We are living in a time where there are immense amounts of trauma and brokenness. The past year and a half of fighting the COVID pandemic has been merely one illustration of that. Add on to that racial tensions, political arguments and local allegations of sexual exploitation by some of the people we should be able to trust most with our children. These are bringing light to issues that hold people in darkness.

This trauma and brokenness bring about pain, wounds and long-term scars which can alter how one views the world. When one has experienced trauma or brokenness, the results can lead a person to live in fear which leads to hiding in darkness. Your neighbor down the street, your coworker next to you or the student you pass in the halls may be living in a form of darkness as they hold onto these scars. So, what do we do from here then?

If we really want to help people who are hurting and broken, then we need to create opportunities to enter into the darkness and sit with people while they weep. We need to find ways we can listen as people try to describe the pain they have gone through.

As a pastor, I often sit with people as they share difficult stories of past and present abuse. I listen to the story of a spouse who was abused. I see the pain of a woman who was repeatedly assaulted as a child. I hear the cry of one who was abandoned by the ones that were meant to protect them. My heart breaks because I know I do not have the power to heal them. There is nothing that I can do to remove the pain and the memories. However, that does not mean that there is no hope. I share with each person the one thing I do have — the truth of the gospel of Jesus Christ.

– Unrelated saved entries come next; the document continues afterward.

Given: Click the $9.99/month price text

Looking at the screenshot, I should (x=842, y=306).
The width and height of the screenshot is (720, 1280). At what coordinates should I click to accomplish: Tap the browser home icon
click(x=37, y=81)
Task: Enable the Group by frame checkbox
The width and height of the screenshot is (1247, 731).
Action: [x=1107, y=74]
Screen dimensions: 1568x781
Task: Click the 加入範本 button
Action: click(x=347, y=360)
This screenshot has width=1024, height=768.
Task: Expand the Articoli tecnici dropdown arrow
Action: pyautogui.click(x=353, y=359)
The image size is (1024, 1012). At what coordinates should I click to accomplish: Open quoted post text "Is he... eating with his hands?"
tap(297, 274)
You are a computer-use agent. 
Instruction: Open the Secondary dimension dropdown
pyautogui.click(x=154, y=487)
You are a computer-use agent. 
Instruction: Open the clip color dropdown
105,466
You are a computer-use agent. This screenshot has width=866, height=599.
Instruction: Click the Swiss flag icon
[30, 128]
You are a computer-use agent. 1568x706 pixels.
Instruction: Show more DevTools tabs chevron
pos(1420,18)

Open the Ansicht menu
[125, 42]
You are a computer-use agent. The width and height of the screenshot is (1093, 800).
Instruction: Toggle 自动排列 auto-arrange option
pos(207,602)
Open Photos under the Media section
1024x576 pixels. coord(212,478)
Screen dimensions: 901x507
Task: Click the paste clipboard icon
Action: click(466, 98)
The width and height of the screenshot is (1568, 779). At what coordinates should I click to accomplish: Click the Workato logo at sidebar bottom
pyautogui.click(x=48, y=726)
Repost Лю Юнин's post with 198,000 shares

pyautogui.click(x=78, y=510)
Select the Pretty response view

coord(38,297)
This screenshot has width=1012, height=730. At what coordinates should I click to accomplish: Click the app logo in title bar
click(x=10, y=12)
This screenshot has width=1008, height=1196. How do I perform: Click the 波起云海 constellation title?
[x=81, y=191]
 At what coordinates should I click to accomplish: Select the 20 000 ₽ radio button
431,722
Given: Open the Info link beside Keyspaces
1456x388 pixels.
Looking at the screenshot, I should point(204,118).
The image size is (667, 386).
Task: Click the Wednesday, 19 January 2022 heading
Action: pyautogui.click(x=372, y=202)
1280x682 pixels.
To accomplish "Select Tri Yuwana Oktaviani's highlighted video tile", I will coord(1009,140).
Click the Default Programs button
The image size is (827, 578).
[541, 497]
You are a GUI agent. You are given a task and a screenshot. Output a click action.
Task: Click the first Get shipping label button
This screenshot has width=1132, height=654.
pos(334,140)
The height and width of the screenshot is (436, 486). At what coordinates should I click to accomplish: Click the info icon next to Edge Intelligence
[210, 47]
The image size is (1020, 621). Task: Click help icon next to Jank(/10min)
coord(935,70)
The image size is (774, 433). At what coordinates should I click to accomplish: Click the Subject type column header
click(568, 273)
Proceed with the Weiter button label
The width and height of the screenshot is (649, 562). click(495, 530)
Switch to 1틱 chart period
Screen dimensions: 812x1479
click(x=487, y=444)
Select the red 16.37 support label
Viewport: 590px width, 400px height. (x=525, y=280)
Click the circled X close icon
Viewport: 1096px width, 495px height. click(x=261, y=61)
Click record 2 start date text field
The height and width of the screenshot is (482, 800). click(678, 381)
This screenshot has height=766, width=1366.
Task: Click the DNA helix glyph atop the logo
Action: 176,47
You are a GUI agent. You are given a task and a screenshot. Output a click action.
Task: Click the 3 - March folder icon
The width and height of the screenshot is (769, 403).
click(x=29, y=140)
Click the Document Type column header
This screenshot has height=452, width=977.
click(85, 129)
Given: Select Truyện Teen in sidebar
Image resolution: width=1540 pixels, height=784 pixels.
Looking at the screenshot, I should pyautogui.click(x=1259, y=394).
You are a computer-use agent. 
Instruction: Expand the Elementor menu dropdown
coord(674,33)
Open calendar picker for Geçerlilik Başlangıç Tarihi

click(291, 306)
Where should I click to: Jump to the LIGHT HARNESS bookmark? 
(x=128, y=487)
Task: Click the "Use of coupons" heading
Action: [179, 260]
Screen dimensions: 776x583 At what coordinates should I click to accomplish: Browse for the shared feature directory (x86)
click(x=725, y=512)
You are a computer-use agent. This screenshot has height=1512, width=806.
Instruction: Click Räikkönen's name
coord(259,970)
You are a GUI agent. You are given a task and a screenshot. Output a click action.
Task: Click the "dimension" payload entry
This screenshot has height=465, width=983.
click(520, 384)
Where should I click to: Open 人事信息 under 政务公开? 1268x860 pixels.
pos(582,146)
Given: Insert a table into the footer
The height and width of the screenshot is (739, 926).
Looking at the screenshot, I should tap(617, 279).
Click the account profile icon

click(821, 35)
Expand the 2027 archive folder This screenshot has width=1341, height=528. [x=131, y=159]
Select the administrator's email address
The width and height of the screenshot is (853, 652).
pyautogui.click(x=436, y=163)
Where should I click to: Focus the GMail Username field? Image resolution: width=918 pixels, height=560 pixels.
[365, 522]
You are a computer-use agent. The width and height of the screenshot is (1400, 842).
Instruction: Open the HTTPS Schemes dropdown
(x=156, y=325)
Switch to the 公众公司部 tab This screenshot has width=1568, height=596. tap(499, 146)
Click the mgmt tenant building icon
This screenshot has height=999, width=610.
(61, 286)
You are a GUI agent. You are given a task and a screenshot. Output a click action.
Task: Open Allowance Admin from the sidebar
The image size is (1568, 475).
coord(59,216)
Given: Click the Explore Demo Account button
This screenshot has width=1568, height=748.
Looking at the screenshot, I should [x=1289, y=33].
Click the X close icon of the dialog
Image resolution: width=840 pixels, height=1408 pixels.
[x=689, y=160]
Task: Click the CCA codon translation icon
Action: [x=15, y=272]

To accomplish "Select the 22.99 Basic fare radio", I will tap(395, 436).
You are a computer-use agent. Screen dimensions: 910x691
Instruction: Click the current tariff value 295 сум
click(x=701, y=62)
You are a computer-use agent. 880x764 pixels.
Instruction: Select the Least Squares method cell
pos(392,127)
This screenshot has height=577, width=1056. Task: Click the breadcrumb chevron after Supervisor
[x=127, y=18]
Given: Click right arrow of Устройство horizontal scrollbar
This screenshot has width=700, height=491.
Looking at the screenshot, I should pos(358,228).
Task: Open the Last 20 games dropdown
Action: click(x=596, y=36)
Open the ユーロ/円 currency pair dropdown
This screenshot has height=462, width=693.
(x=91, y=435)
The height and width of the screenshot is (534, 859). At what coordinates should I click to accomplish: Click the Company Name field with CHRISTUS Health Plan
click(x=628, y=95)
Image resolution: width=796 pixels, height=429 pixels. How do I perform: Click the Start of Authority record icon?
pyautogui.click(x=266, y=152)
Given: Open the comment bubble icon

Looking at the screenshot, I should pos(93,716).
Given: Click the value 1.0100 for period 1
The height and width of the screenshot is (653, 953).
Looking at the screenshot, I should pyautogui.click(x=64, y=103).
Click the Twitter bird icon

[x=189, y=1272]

I share when I was dead in my sins with no hope, He came to save me. When I was lost in the darkness and alone, He searched for and found me. When I was feeling like I had been beaten up by the world, He shared His life with me. This may seem overly simplistic, but oftentimes the simple answer is the best one.

Jesus can enter into the trauma of others because He was traumatized and broken. In talking about the treatment of Jesus, the prophet Isaiah said that “his appearance was so disfigured that he did not look like a man, and his form did not resemble a human being.” Isaiah also said that “he was despised and rejected by men, a man of sorrows who knew what sickness was,” and that “he himself bore our sickness, and he carried our pains.”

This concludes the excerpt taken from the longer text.